_WRITTEN TASK_
State how many lines in the entries below contain the string "height", matching case exactly, and give only that number.

_RECORDS TO USE_
╭──
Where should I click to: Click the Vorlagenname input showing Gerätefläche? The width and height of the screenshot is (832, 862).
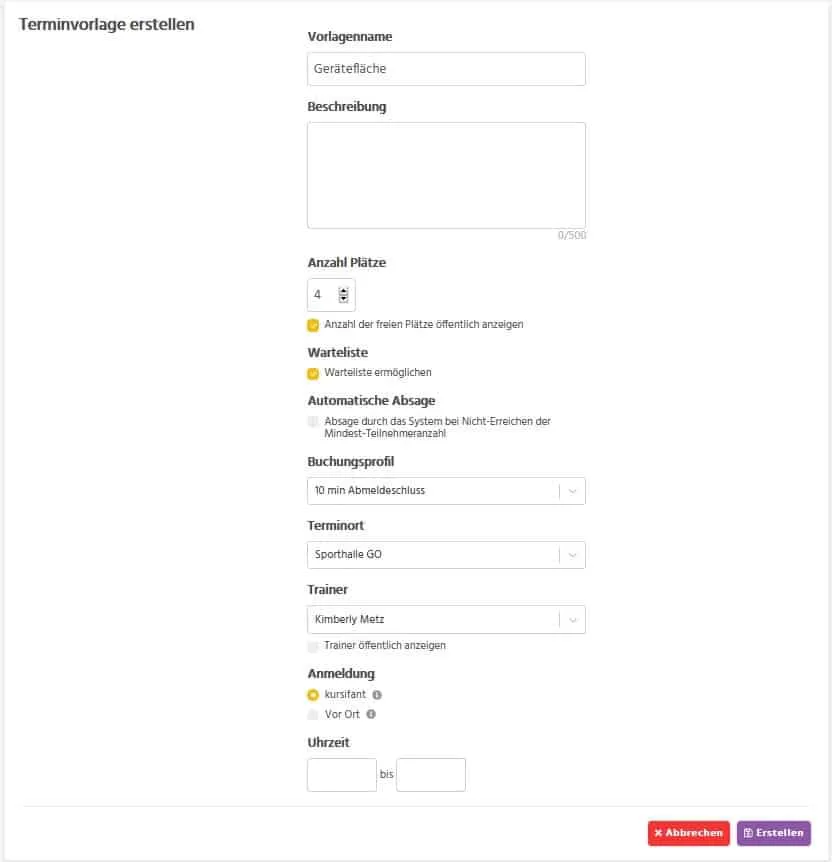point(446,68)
╰──
╭──
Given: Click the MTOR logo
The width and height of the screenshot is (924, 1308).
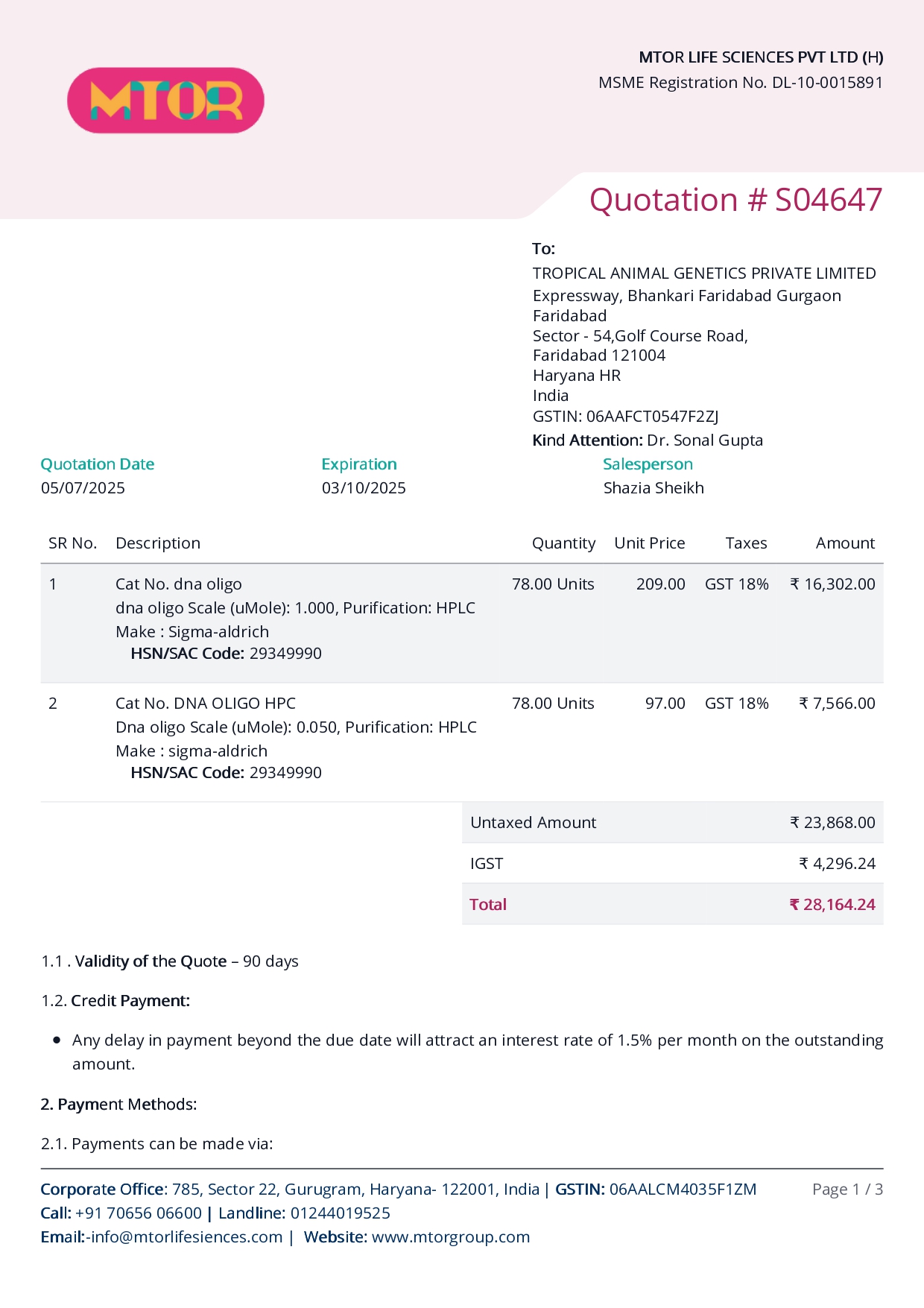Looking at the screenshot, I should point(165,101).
╰──
╭──
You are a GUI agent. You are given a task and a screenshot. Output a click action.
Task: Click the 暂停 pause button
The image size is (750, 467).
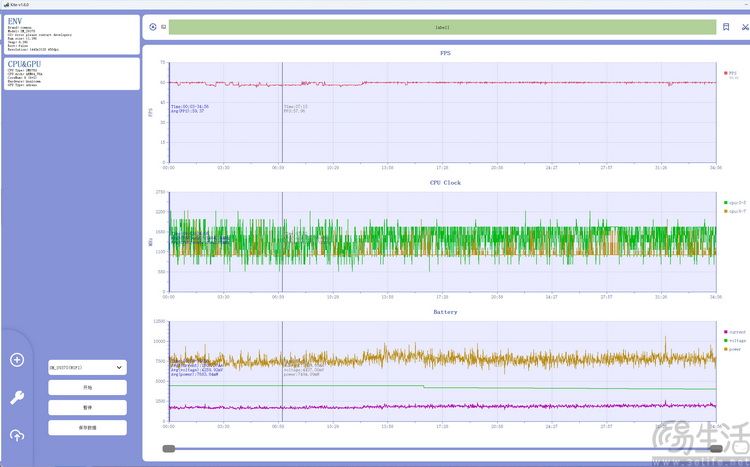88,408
╰──
_EXERCISE OUTPUT_
2